Hey All!
I am trying to get a GPGPU instance up and running on Ubuntu 12.04. I’m using an Amazon EC2 G2 instance with a GRID card:
CUDA Device Query (Runtime API) version (CUDART static linking)
Detected 1 CUDA Capable device(s)
Device 0: "GRID K520"
CUDA Driver Version / Runtime Version 6.0 / 6.0
CUDA Capability Major/Minor version number: 3.0
Total amount of global memory: 4096 MBytes (4294770688 bytes)
( 8) Multiprocessors, (192) CUDA Cores/MP: 1536 CUDA Cores
GPU Clock rate: 797 MHz (0.80 GHz)
Memory Clock rate: 2500 Mhz
Memory Bus Width: 256-bit
L2 Cache Size: 524288 bytes
Maximum Texture Dimension Size (x,y,z) 1D=(65536), 2D=(65536, 65536), 3D=(4096, 4096, 4096)

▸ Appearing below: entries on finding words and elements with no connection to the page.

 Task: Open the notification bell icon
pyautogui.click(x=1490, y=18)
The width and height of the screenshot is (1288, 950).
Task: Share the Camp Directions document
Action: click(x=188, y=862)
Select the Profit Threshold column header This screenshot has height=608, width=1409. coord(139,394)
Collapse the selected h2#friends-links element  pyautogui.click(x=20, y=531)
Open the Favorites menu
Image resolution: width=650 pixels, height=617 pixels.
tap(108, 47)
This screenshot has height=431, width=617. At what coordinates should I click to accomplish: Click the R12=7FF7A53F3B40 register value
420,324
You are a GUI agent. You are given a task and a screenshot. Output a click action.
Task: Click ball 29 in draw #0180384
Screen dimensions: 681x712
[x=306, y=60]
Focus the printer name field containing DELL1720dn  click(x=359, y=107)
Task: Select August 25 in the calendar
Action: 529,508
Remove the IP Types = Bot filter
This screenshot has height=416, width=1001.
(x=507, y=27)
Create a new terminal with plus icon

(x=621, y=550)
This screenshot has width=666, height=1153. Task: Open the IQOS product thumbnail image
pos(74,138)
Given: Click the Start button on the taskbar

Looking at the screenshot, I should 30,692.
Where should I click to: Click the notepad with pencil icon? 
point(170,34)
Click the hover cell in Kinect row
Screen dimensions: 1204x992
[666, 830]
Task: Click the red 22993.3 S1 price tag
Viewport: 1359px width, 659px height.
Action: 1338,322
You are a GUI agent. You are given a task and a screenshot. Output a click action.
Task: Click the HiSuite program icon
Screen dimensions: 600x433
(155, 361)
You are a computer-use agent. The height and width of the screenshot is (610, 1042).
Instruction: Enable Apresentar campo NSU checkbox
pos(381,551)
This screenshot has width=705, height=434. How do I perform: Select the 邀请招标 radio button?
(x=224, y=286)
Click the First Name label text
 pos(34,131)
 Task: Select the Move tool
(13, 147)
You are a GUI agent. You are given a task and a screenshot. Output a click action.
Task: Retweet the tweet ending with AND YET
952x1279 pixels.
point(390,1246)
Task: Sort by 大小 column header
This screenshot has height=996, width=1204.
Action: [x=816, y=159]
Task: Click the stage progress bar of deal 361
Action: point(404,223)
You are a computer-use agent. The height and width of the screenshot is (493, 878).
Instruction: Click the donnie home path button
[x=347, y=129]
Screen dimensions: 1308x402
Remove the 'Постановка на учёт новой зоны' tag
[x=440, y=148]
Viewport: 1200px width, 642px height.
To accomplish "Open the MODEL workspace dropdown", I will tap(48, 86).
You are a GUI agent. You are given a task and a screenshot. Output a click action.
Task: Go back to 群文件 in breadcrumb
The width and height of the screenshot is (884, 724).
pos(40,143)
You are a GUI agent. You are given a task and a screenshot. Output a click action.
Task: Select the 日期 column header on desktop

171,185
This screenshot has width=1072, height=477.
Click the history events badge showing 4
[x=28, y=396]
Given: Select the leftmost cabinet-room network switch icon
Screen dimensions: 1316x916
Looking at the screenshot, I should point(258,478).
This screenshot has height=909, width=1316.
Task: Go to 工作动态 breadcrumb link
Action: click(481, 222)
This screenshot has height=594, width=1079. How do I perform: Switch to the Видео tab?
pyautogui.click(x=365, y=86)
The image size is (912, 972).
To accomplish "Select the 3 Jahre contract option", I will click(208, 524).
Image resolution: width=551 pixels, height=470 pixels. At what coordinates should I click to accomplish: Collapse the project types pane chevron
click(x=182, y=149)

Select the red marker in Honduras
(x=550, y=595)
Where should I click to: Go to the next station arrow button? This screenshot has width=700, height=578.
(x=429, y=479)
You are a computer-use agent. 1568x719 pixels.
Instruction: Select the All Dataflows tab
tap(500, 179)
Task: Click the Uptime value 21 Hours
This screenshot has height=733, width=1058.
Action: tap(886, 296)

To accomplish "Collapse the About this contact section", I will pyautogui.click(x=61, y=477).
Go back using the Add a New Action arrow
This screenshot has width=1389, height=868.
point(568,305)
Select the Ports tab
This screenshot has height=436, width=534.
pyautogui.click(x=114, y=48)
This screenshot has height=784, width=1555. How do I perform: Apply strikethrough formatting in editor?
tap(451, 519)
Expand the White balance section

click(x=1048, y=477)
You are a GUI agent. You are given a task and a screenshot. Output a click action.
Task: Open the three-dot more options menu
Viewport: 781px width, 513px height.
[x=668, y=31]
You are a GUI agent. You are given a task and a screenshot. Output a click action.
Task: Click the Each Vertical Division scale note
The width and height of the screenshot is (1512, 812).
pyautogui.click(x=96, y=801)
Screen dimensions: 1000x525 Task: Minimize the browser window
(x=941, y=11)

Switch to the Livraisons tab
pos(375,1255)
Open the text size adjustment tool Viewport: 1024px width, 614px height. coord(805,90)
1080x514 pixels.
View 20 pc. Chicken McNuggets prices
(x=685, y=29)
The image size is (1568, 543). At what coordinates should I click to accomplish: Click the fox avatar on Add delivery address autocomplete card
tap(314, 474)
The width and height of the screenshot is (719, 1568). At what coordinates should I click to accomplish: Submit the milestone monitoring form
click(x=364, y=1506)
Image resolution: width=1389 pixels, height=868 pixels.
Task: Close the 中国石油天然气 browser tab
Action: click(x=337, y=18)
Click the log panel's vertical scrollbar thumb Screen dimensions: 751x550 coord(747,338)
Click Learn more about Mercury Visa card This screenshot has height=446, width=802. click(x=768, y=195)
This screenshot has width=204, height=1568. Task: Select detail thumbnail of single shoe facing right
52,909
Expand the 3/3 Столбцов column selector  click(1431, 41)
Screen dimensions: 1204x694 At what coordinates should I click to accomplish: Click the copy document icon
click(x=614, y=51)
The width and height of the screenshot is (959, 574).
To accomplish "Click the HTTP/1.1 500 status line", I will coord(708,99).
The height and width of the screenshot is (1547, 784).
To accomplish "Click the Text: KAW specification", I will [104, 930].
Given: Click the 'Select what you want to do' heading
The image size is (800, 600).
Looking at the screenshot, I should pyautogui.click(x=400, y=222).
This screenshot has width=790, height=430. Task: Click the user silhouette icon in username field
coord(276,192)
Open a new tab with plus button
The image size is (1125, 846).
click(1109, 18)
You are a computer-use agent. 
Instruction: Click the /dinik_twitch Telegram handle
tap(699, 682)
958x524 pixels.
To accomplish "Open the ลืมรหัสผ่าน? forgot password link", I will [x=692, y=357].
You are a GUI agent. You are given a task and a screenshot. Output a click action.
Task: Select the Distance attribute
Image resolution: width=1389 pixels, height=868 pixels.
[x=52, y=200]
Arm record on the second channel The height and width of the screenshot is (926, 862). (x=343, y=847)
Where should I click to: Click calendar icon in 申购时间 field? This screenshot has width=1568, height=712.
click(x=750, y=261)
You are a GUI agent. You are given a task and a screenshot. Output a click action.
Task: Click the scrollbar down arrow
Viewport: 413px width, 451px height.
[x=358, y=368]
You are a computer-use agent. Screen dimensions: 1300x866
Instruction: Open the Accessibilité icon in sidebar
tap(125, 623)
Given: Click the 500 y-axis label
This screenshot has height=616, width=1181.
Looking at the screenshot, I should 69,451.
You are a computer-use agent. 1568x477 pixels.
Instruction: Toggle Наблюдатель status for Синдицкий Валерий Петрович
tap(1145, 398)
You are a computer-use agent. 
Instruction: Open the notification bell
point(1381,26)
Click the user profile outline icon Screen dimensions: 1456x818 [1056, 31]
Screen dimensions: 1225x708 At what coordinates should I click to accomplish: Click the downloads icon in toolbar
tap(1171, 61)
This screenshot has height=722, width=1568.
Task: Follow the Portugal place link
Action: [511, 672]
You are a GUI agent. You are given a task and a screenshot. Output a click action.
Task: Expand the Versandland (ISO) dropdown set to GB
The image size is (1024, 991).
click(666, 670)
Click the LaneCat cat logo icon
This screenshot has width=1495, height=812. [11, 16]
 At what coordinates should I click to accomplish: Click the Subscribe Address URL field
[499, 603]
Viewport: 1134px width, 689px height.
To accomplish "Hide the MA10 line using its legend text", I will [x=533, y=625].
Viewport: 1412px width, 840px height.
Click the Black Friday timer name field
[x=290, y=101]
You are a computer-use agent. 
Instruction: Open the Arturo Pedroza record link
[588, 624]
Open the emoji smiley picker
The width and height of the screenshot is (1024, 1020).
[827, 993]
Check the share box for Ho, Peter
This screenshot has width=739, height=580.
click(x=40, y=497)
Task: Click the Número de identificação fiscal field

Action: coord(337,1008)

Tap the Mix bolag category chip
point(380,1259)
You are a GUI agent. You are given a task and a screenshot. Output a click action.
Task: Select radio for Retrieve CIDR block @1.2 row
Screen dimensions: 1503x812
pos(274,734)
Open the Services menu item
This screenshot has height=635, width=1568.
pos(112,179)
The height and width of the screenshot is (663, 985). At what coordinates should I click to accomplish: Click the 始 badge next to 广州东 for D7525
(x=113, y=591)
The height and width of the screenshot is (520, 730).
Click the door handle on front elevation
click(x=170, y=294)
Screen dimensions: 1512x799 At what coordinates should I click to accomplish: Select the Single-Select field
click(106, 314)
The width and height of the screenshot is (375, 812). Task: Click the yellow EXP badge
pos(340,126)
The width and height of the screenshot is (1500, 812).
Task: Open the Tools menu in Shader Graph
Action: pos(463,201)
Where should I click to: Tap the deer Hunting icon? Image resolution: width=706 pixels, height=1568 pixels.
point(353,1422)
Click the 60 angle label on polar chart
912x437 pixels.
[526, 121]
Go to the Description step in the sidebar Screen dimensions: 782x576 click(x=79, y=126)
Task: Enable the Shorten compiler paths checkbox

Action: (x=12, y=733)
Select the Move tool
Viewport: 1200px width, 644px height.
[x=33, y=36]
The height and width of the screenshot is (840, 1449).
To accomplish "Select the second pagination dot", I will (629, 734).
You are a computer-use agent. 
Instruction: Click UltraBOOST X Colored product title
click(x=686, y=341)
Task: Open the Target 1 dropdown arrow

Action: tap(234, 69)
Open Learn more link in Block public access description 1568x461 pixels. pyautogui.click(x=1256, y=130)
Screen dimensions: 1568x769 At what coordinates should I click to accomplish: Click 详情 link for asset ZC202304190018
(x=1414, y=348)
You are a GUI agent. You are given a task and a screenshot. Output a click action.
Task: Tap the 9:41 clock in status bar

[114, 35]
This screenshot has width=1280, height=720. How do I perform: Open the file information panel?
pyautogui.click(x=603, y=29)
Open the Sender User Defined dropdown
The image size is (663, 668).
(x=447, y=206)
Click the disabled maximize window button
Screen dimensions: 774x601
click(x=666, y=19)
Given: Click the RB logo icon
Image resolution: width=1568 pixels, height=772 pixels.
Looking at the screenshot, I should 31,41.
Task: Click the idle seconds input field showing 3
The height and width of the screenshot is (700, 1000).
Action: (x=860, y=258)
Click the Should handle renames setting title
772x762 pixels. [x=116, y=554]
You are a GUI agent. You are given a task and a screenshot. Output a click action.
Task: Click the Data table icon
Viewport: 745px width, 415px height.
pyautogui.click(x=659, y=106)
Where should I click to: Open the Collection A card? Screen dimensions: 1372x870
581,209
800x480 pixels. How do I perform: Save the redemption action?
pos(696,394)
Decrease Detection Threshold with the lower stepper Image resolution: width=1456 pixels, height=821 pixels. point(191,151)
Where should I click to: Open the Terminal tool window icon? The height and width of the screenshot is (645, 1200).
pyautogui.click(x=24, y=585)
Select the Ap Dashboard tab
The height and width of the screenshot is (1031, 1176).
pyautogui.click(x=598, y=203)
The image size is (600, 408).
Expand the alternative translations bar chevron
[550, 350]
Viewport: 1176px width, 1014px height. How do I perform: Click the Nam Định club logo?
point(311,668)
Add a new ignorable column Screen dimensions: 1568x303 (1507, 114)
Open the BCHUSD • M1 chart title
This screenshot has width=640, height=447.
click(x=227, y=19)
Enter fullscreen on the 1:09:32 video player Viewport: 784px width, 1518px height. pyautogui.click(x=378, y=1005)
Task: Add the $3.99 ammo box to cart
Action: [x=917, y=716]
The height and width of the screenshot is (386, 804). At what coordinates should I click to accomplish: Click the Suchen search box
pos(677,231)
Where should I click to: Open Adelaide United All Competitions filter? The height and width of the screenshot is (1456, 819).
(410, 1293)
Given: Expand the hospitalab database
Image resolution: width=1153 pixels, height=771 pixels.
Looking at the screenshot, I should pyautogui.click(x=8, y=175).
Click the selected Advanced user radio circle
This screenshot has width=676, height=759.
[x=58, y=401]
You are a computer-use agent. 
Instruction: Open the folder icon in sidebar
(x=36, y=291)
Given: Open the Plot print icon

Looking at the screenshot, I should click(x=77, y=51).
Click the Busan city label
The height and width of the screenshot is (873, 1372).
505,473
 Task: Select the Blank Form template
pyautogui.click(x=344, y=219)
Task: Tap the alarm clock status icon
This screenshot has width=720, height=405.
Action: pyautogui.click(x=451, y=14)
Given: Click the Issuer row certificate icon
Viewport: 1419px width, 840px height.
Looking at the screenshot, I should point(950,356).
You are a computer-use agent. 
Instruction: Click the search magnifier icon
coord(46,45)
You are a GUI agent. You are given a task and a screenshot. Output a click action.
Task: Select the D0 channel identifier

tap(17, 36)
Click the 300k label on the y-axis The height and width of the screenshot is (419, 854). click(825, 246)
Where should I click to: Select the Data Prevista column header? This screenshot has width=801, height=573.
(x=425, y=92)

Maximum Layered 1D Texture Size, (num) layers 1D=(16384), 2048 layers
Maximum Layered 2D Texture Size, (num) layers 2D=(16384, 16384), 2048 layers
Total amount of constant memory: 65536 bytes
Total amount of shared memory per block: 49152 bytes
Total number of registers available per block: 65536
Warp size: 32
Maximum number of threads per multiprocessor: 2048
Maximum number of threads per block: 1024
Max dimension size of a thread block (x,y,z): (1024, 1024, 64)
Max dimension size of a grid size (x,y,z): (2147483647, 65535, 65535)
Maximum memory pitch: 2147483647 bytes
Texture alignment: 512 bytes
Concurrent copy and kernel execution: Yes with 2 copy engine(s)
Run time limit on kernels: No
Integrated GPU sharing Host Memory: No
Support host page-locked memory mapping: Yes
Alignment requirement for Surfaces: Yes
Device has ECC support: Disabled
Device supports Unified Addressing (UVA): Yes
Device PCI Bus ID / PCI location ID: 0 / 3
Compute Mode:
< Default (multiple host threads can use ::cudaSetDevice() with device simultaneously) >
deviceQuery, CUDA Driver = CUDART, CUDA Driver Version = 6.0, CUDA Runtime Version = 6.0, NumDevs = 1, Device0 = GRID K520
Result = PASS
I am able to compile and run the code included in samples.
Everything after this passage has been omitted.